**Data:**

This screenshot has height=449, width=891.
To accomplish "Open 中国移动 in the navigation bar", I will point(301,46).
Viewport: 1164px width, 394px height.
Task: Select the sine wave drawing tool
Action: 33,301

**Task item:** The data must be transcribed in full. Every word stays the same.

**Solved problem:**
This screenshot has height=449, width=891.
To accomplish "Open 中国移动 in the navigation bar", I will point(301,46).
Viewport: 1164px width, 394px height.
Task: Select the sine wave drawing tool
Action: 33,301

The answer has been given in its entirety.